Dobry rok

Trzeba przyznać (choć to dopiero październik), że pod względem sportowym rok 2014 można uznać za jeden z najbardziej udanych dla Biało-Czerwonych. Najpierw mieliśmy igrzyska w Soczi, gdzie Kamil Stoch skoczył nam po 2 złote medale, Zbigniew Bródka pojechał po złoto, a Justyna Kowalczyk z pękniętą stopą stanęła na najwyższym stopniu podium. Jakby tego było mało, na zakończenie sezonu Kamil jeszcze zdobył Kryształową Kulę.

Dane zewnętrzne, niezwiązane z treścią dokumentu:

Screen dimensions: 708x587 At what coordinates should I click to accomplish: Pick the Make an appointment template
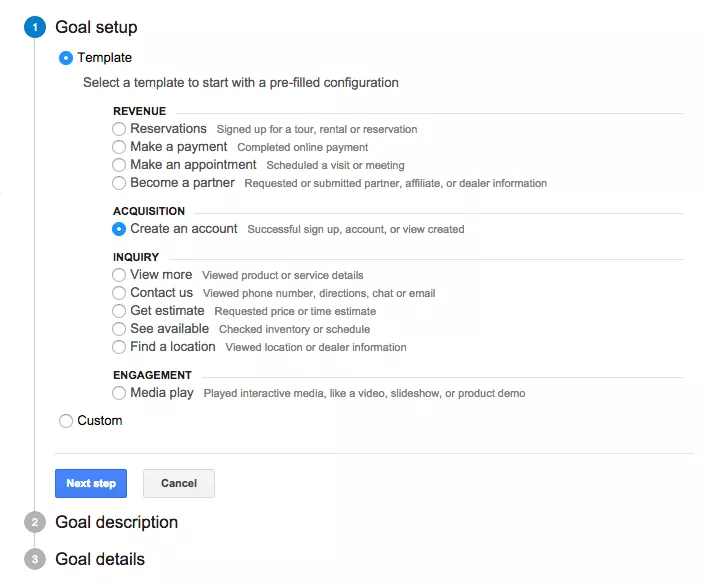tap(120, 165)
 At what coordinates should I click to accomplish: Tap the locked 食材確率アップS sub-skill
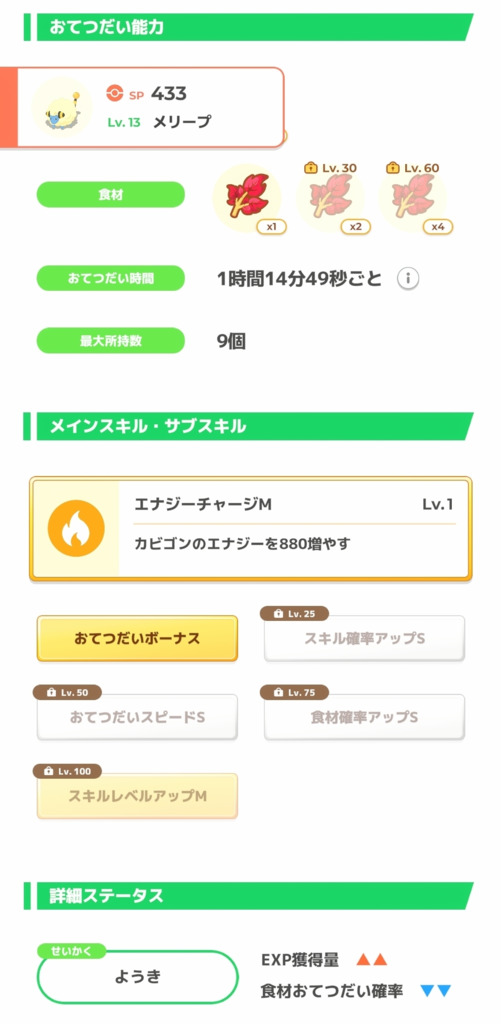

Potem nasi siatkarze wywalczyli tytuł mistrzów świata - na świetnym turnieju rozgrywanym w Polsce. A teraz, zupełnie na świeżo polscy piłkarze zrobili coś nieoczekiwanego - skreśleni już przez wszystkich wygrali mecz, który co prawda nie dał nam żadnego tytułu, ale pomógł uwierzyć, że coś się zmienia - pierwszy raz w historii pokonaliśmy Niemców i to będących aktualnymi mistrzami świata.

Czyżby w naszym sporcie wreszcie coś drgnęło? Czy jest nadzieja na przyszłość?